Hat man sich hingesetzt, so bedarf es erst einmal etwas Geduld. Ganz leise wird ein Geräusch hör- und langsam auch eine Veränderung an den Rückenflächen spürbar. Mit Voranschreiten der Zeit füllen sich diese mit warmem Wasser und schmiegen sich ganz weich an den Lendenwirbelbereich an. Dies ist im ersten Moment ungewohnt, doch die sich dort allmählich vergrößernden Wasserblasen tragen recht schnell und überraschend zur Verbesserung des Sitzkomforts bei. Das Erleben, des Wassers am Rücken, bindet alle Aufmerksamkeit an den Prozess der Veränderungen. Es öffnet den Raum für Interaktion, denn das Wasser lässt sich verdrängen, formen und ist stetig spürbar als leichter Gegendruck wahrzunehmen.

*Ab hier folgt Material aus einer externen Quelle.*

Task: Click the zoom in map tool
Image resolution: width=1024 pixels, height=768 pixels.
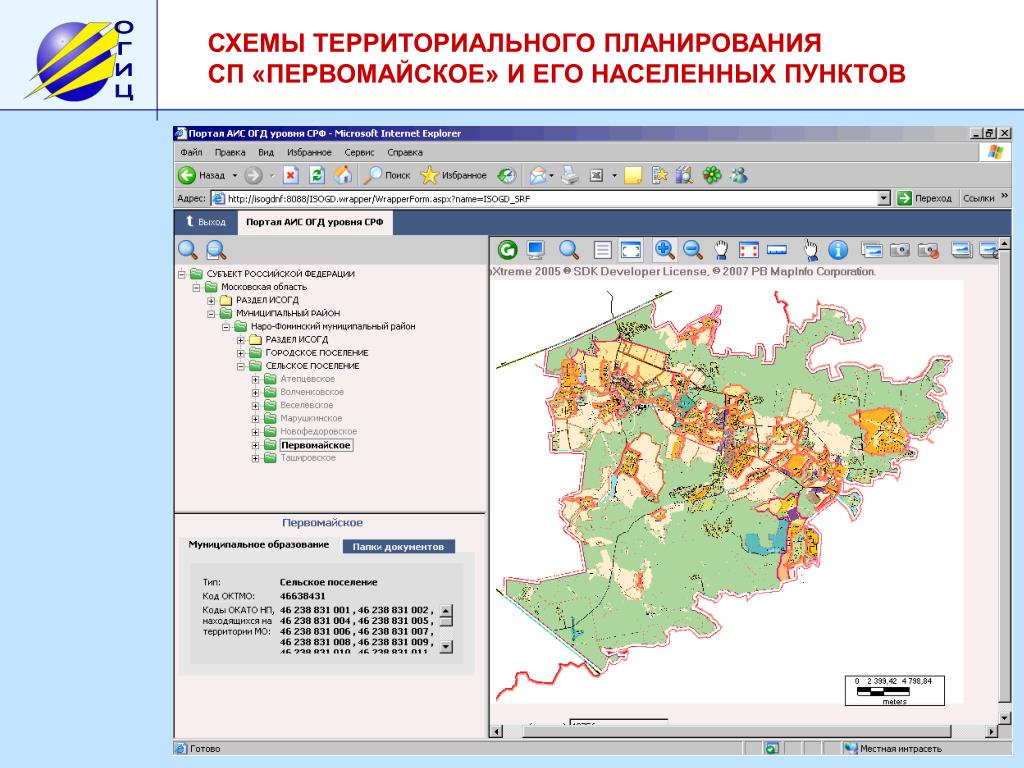Action: (664, 249)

So ist das Warten, was erst befremdlich und unangenehm erschien, auch eine Besonderheit, die es anzunehmen gilt. Das ansteigende Volumen lässt die Blasen immer voller werden, solange man sich sitzend auf dem Platz befindet. Diese Ausprägungen haben eine zunehmende Verdrängung des Sitzenden zur Folge. Mir war es wichtig, darzustellen, dass man die bereits vergangene Zeit spüren kann und dies als Druck erfahrbar wird. Er fordert dazu auf, selbst wieder aktiv zu werden. Denn: Hat man sich erst einmal an den Zustand des Wartens gewöhnt, kann dies auch eine bequeme Ausrede sein, nicht zu handeln und inaktiv zu verharren. Auch während der Pandemie darf dieser Ruhe- und Wartezustand keine Pauschalausrede für unser Nichthandeln sein. Es ist auch im Warten zu prüfen, wo und wie es Verantwortung im Rahmen der eigenen Möglichkeiten zu tragen gilt. Der subtile, aber doch immer größer werdende Druck am Rücken, gibt Hilfestellung zum Weitergehen, ist aber nicht zwingend, denn die Entscheidung, wann jemand diesen Platz verlassen möchte, sollte selbstbestimmt gefällt werden. Durch Aufstehen und Selbst-wieder-aktiv-werden wird der Prozess des Verharrens abgebrochen und der gesamte Druck durch das aufgestaute Wasser entweicht binnen weniger Sekunden. Die organischen Formen verschwinden und alles verwandelt sich zurück in den Ausgangszustand. Was bleibt, ist nur die Erinnerung an das eben Empfundene. Von der vergangenen Zeit des Wartens ist danach nichts Sichtbares mehr erhalten. Es gerät in Vergessenheit, bis es von neuen durcherlebt werden wird.